Ciudad de México, 30 de diciembre de 2024. Las mujeres adolescentes son las más propensas a vivir violencia en el noviazgo, advirtió el responsable de la Unidad de Primer Contacto (UPC) del Centro Universitario de Ciencias de la Salud de la UdeG (CUCS) de la Universidad de Guadalajara (UdeG), Víctor Nodal Silva.
“Los padres, adultos y tutores tenemos la responsabilidad de cuidar a los jóvenes y de otorgarles respeto para que rápidamente puedan identificar si están siendo abusados por otra persona”, apuntó el académico.
“El caso de las personas que ejercen la violencia, es necesario que desde casa y en la familia sean educadas con amor y respeto, puesto que en el hogar es donde los jóvenes aprenden a relacionarse con las otras personas”, señaló.

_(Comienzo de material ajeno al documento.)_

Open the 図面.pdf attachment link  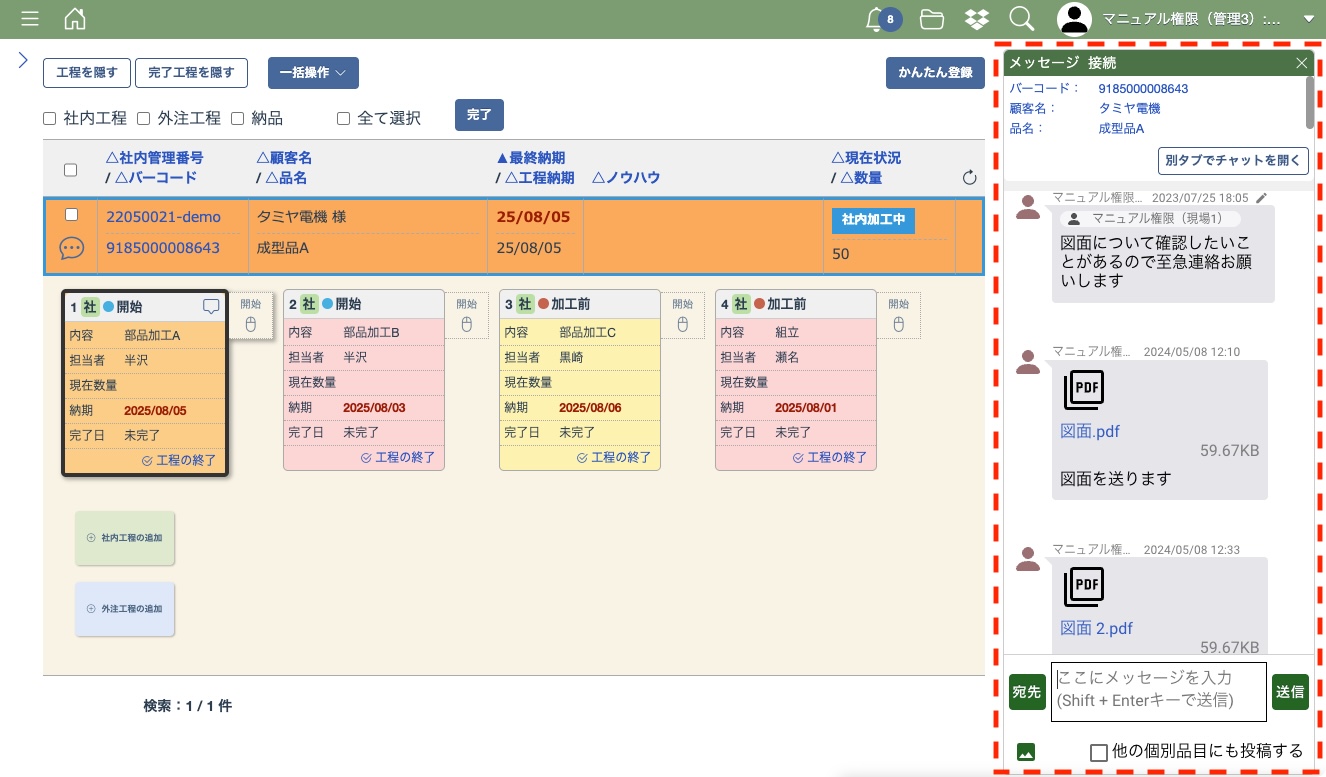[1090, 432]
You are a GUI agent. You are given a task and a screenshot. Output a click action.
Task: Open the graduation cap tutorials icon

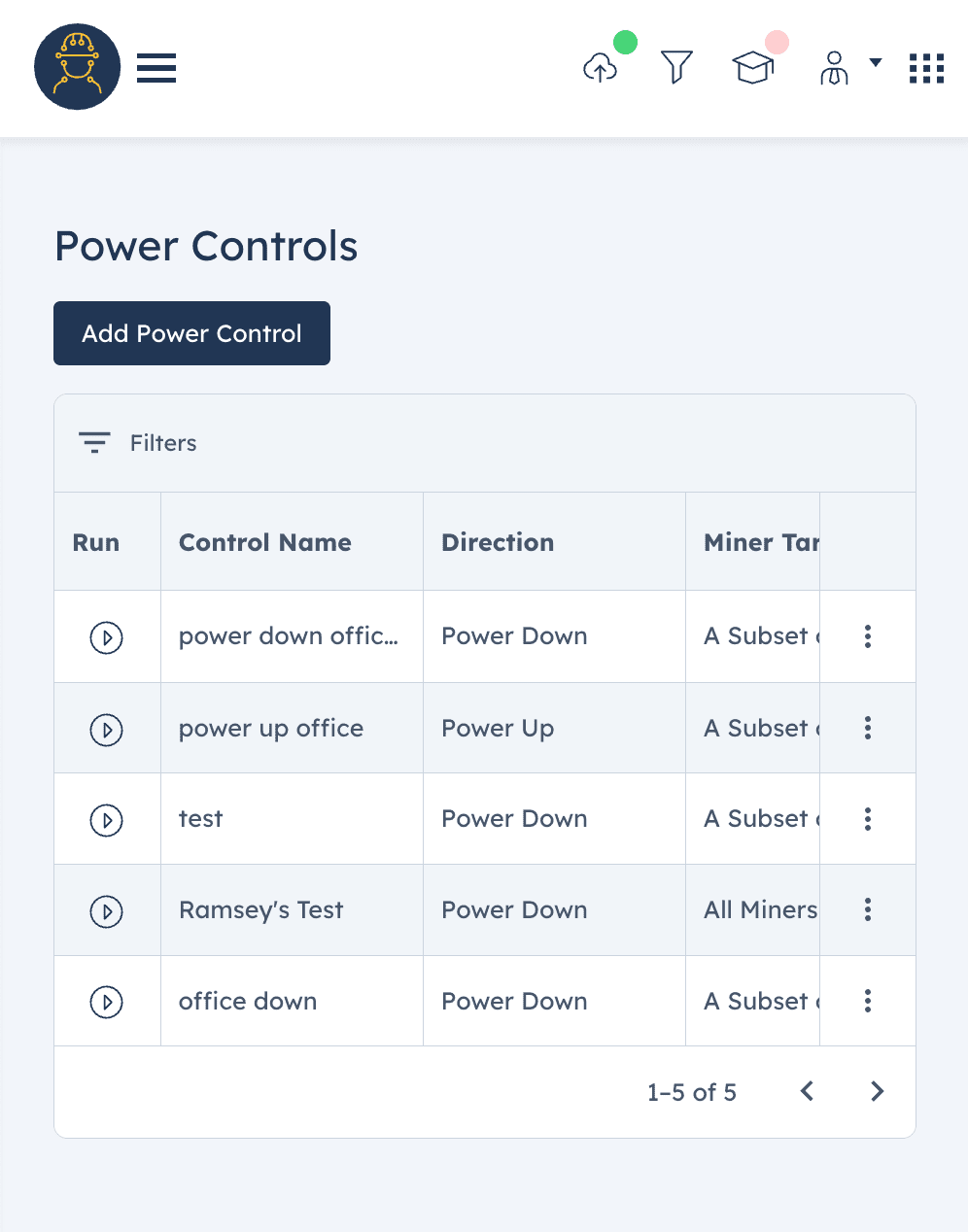point(753,67)
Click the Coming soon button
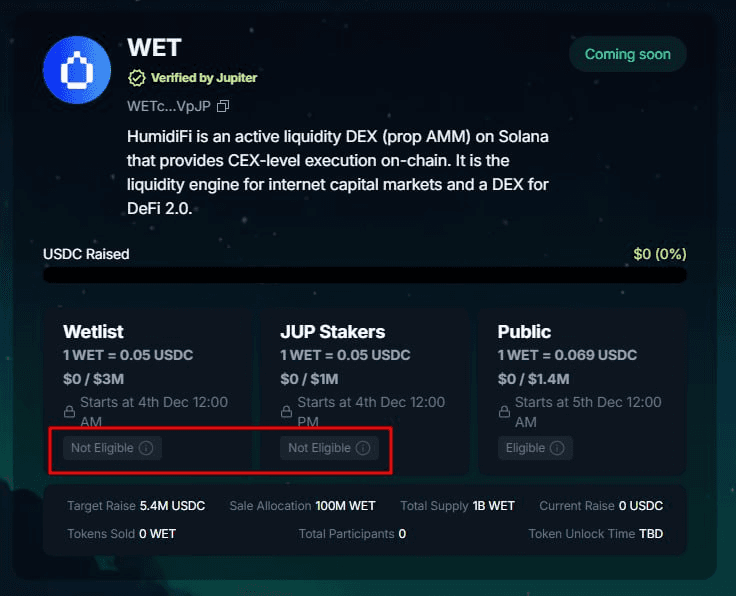The width and height of the screenshot is (736, 596). click(x=627, y=54)
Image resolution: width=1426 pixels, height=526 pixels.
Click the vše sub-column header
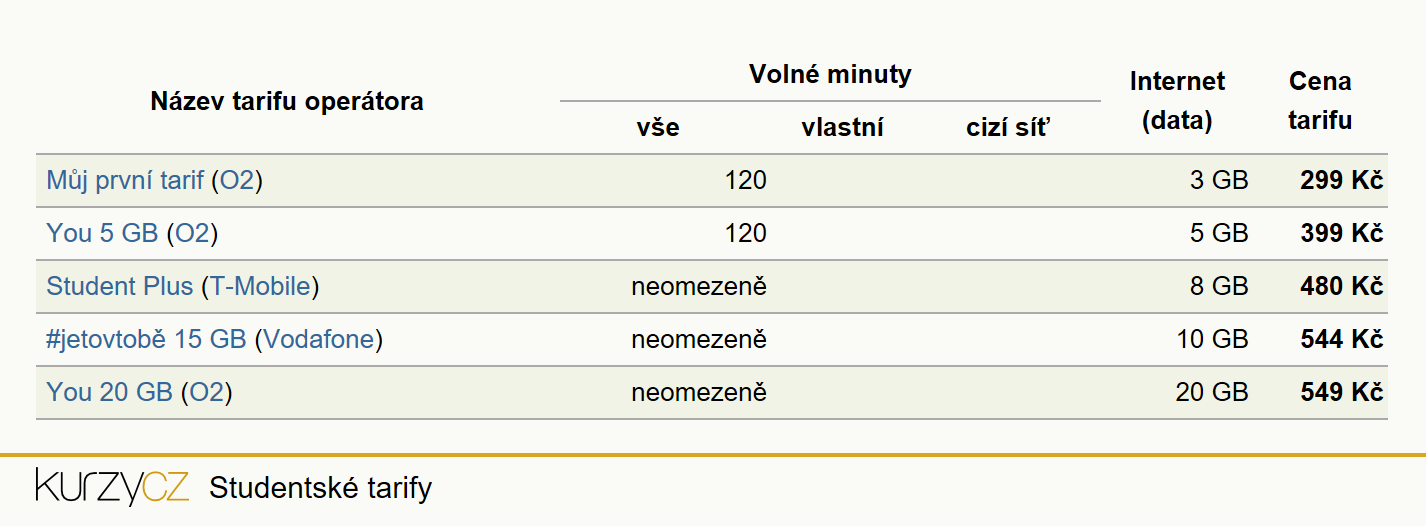[x=658, y=128]
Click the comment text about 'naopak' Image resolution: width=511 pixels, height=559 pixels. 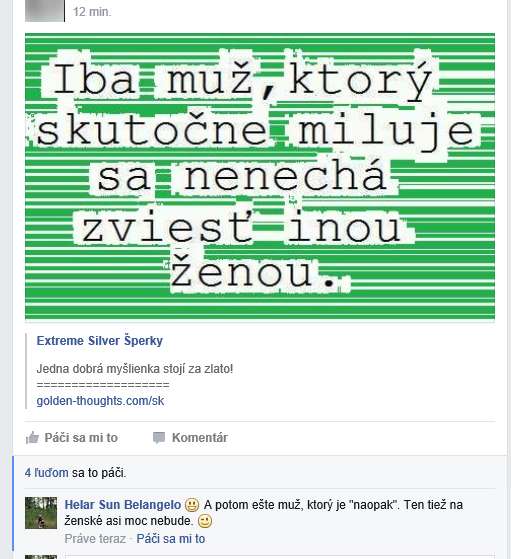264,513
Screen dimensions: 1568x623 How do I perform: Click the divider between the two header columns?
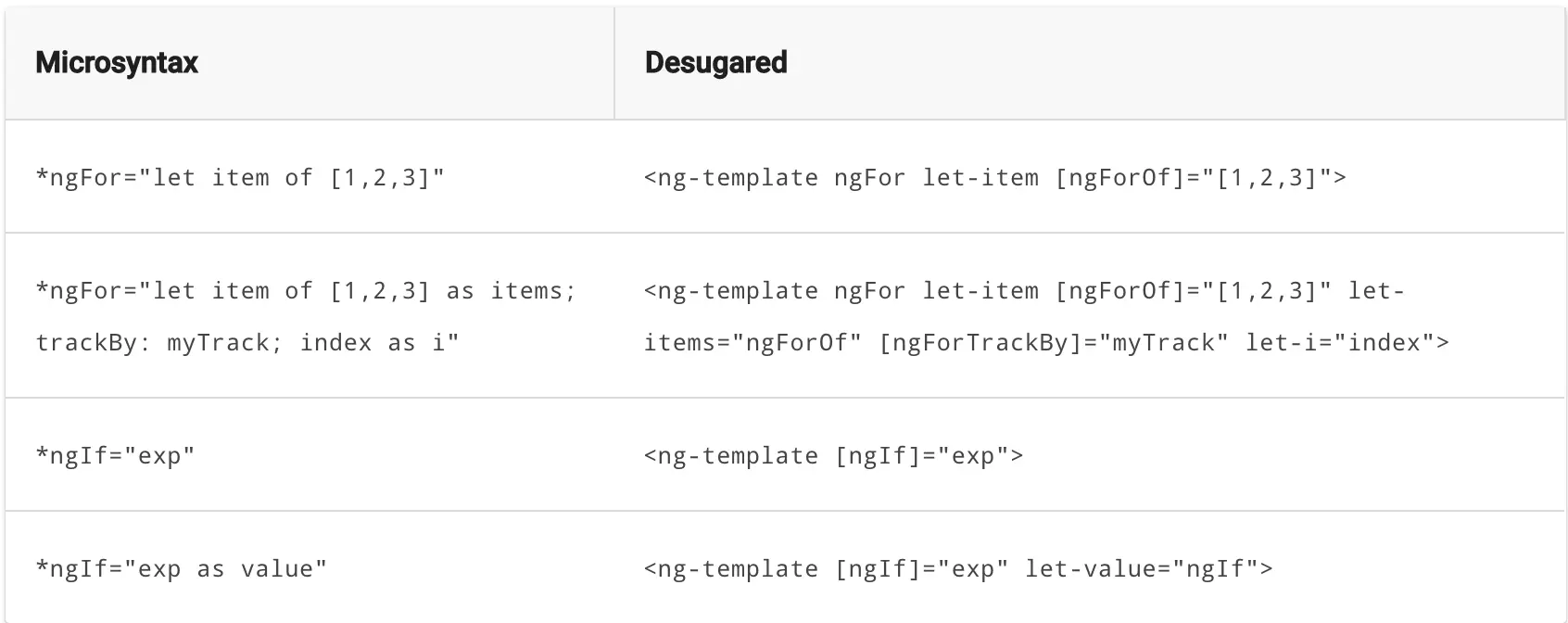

De acuerdo con datos de la Encuesta Nacional sobre la Dinámica de las Relaciones en los Hogares (Endireh), en Jalisco el 40.6 por ciento de las mujeres de 15 años y más que han tenido una relación de pareja han sido violentadas durante su relación.
La Organización Mundial de la Salud también ha alertado que sufrir violencia en un noviazgo a temprana edad, aumenta el riesgo de sufrir violencia en la vida adulta; incluso esta situación podría llegar a un feminicidio.

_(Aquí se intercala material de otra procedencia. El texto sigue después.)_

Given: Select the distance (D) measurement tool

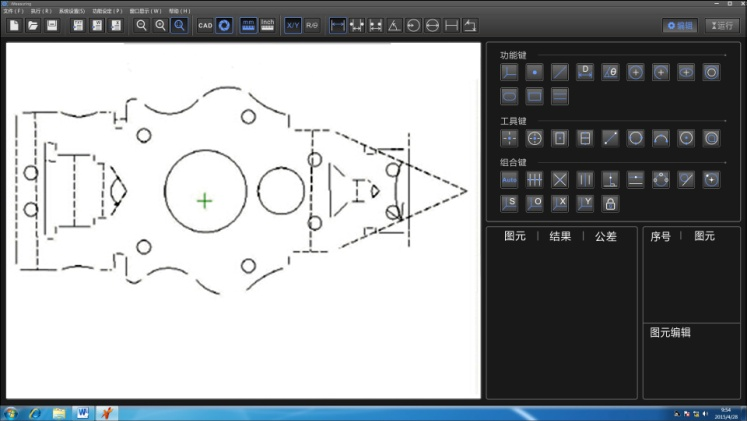Looking at the screenshot, I should click(x=586, y=72).
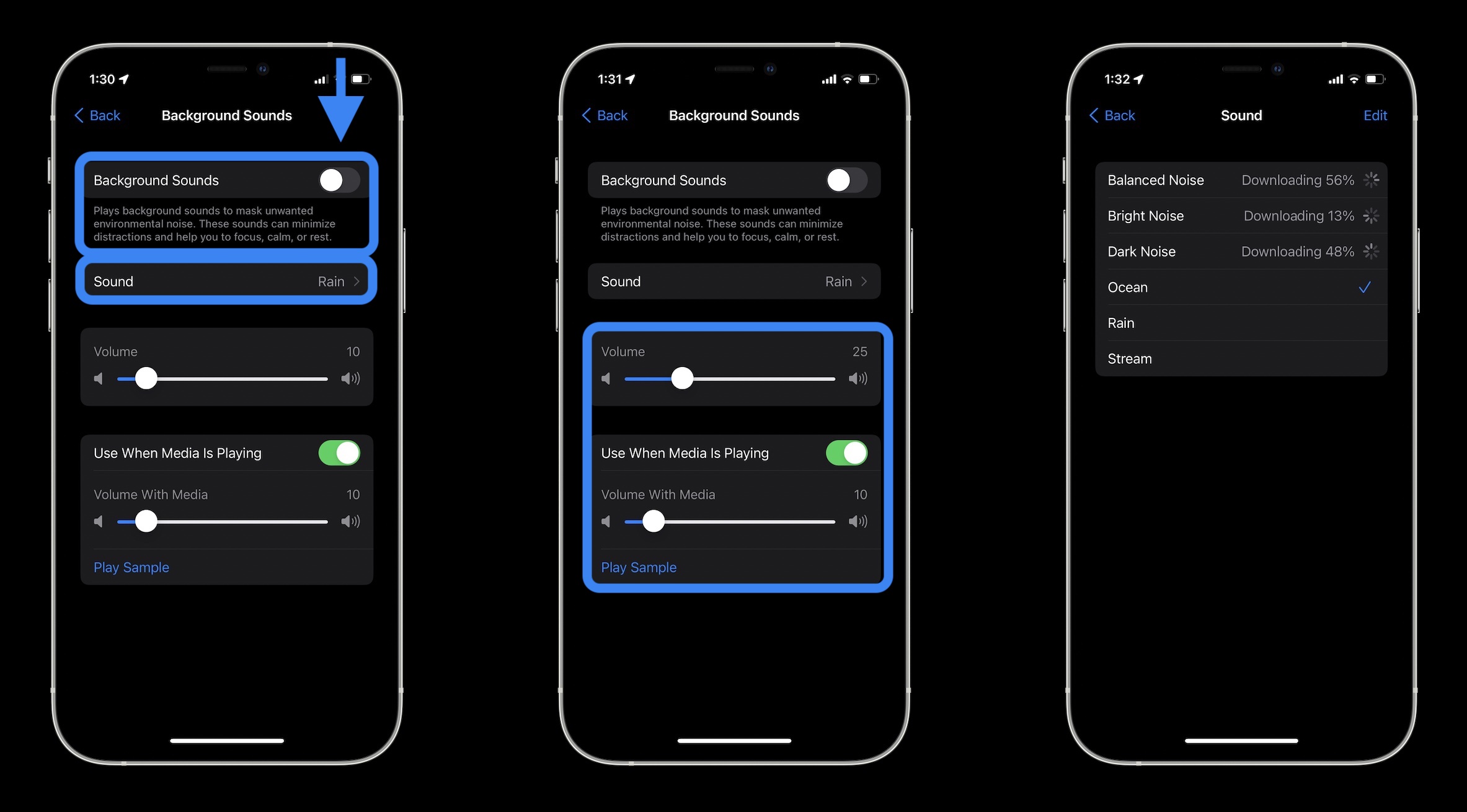Viewport: 1467px width, 812px height.
Task: Toggle Background Sounds on/off switch
Action: (x=339, y=180)
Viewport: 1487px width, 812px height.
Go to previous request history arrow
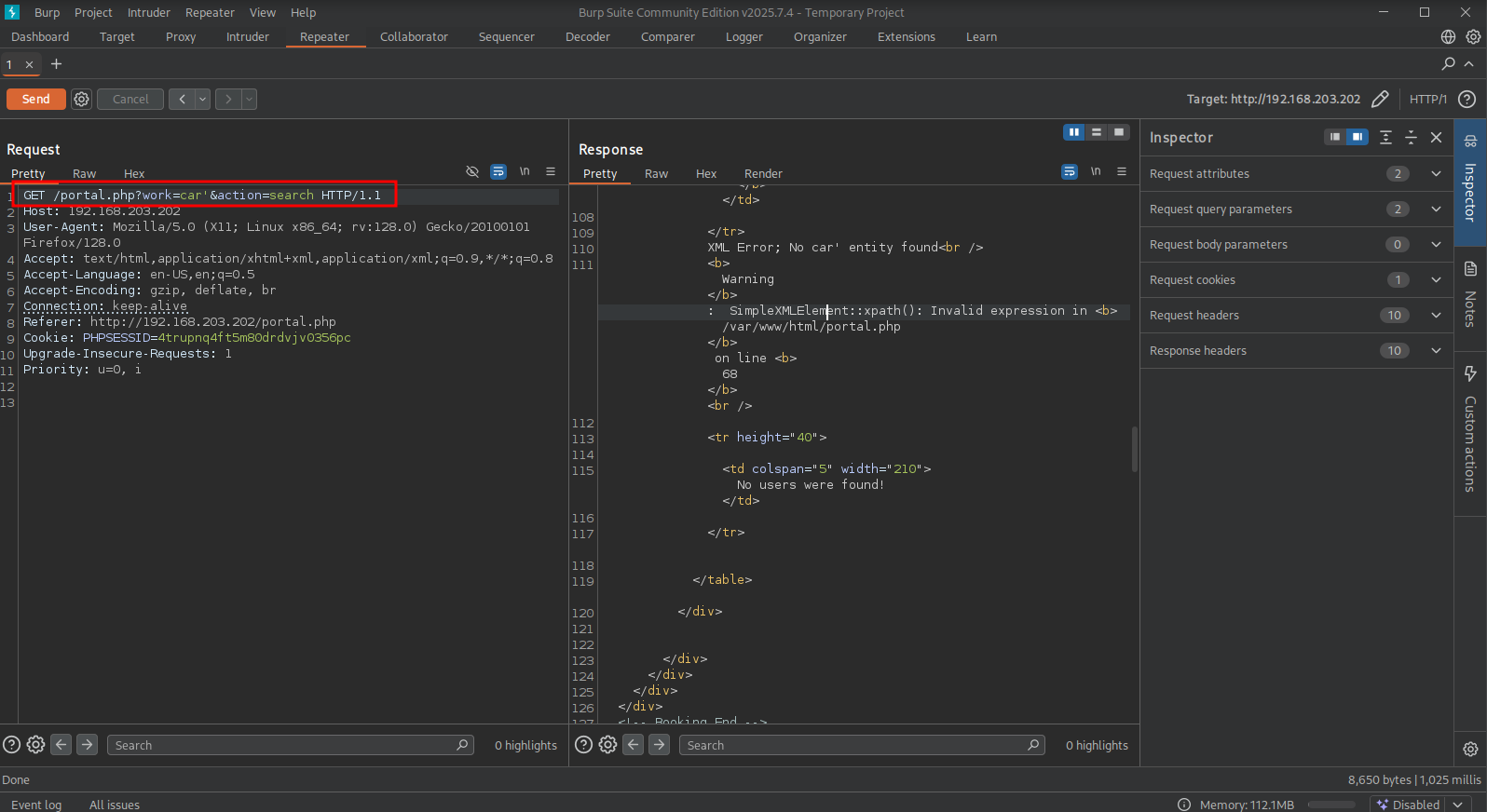183,99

Nodal Silva explicó que en el caso de las y los jóvenes la violencia que con mayor recurrencia ocurre en el noviazgo es la psicológica, la cual se puede manifestar con manipulación emocional, desvalorización, aislamiento social, control o vigilancia de la persona.
“Una manera de identificar que estás siendo víctima de violencia es el malestar, el dolor, porque la violencia siempre incomoda”, expuso.

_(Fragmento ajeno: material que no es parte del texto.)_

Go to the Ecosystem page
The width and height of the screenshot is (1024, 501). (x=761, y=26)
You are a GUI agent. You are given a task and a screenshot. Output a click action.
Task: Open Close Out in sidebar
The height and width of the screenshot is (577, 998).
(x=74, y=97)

El experto señaló además que, comúnmente, la violencia va en escalada, por lo que es importante reconocer los signos de violencia.
“En una espiral de violencia podemos entender que el agresor comienza a condicionar a la víctima, por ejemplo, a distanciarla de su familia y amigos para después generar otras violencias, es decir, va en ascenso y en transición, lo que incluye formas de convencimiento, donde la persona abusadora hace creer a la víctima que lo que viven es normal y que es por amor”, explicó.